I know it has been attempted before and is still slated for the future, but I recently needed fact caching in my personal use of Ansible. I leveraged the work that was already done to fix the bugs that were present and complete a handful of working caching backends: redis, memcached, and a simple file backend. I have been using them in my environments for a couple of weeks now (mostly redis, but testing the others as well), and haven’t had any issues. I am still extremely new to Ansible, and basically only have enough knowledge of the internals to implement the aforementioned functionality. That said, I figured I’d re-open discussion on this topic here before submitting a pull request. I’ve included a link here and below to a feature branch diff against the devel branch for review. Things of note:

  1. Only SETUP_CACHE is leveraging caching backends.

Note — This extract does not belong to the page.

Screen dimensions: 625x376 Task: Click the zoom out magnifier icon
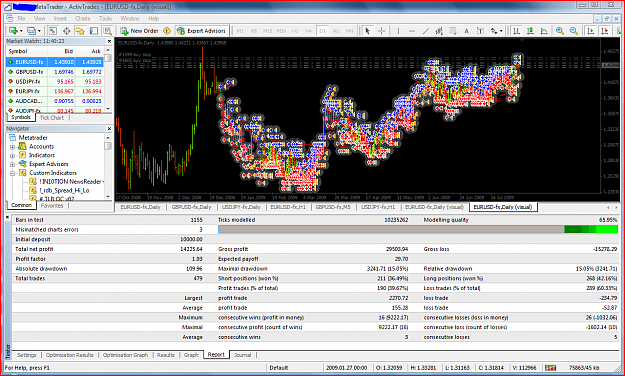tap(574, 31)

VARS_CACHE is untouched as I’m not quite sure I understand the use-case behind caching play variables between playbook executions.
  2. Caching backends have a base class they should extend to ensure the API is properly implemented. All the heavy lifting is done by each caching backend.
  3. Given the existing usage of SETUP_CACHE (eg: dictionary based access), caching backends must be able to return the keys that are being held in cache. There are various ways of doing that can be seen in the diff. Redis is perhaps the most interesting and optimal since it allows usage of sorted sets.
  4. All unit tests pass and the sample playbooks noted as issues in the previous threads are not present. I haven’t had time recently to do so, but I’ll work on running the integration tests as well.
    Hopefully I’m not encroaching on any plans of major refactoring for fact caching since I know it’s been in the pipeline for awhile. I don’t have any strong opinions on the matter, but I figured that I would make what I’ve done available in the event it might be useful.

Diff for Fact Caching Feature Branch: https://github.com/joshdrake/ansible/compare/feature/fact_caching?expand=1&w=1

While I appreciate the interest, fact caching will need to have very rigid design requirements so we are unlikely to take a pull request on it at this time.

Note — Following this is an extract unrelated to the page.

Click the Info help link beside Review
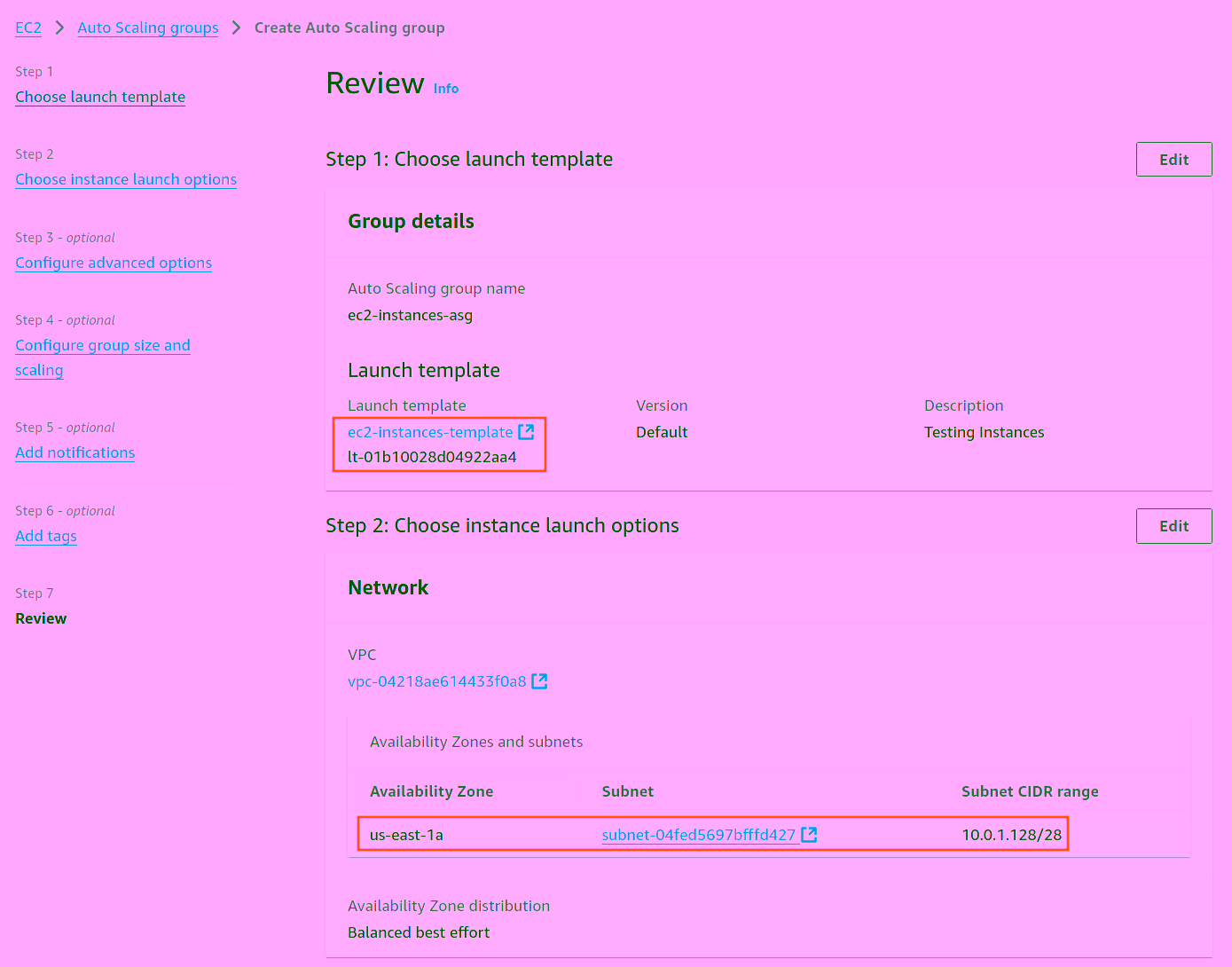 [445, 88]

Ultimately I see this happening as a combination of a callback plugin to intercept facts, and a vars plugin to provide them.

And it will need to be optimized for database usage.

To elaborate: the vars_plugin theoretically could be returned via a specialized inventory plugin. It’s more efficient to do so for small numbers of hosts. But there are dangers - lots of accesses, if not lazily done, could bog down the system immensely, and make it intractable for large numbers of hosts.

I’m worried about that.

If we have a playbook of 10,000 systems, and we have 50 tasks in that playbook, and -f 200, how does Redis hold up, etc.

Anyway, more of a topic for ansible-devel really.

Let me reverse my earlier logic here - with something like Redis, this is probably 100% fine.

We need to put this in queue, so please send us a PR.

We can test it out to see how it does, databases may be hard, but Redis is not.

Let me know and we can put this through it’s paces.

I think with the initial there may be cache invalidation logic that needs overhaul, so we’ll have to just be really careful about it.

Ergh, meant to submit this to ansible-devel, sorry about that. Anyway, I definitely agree that some potential backends (eg: SQL database) might not be suited for the type of workload here, but that redis should perform well in any conceivable use-case. I’ve submitted a pull request #8203 (https://github.com/ansible/ansible/pull/8203) for continuing the discussion.

Thanks, this should be pretty easy to test out and benchmark.

I’m classifying this as P2 so we can get it some attention earlier.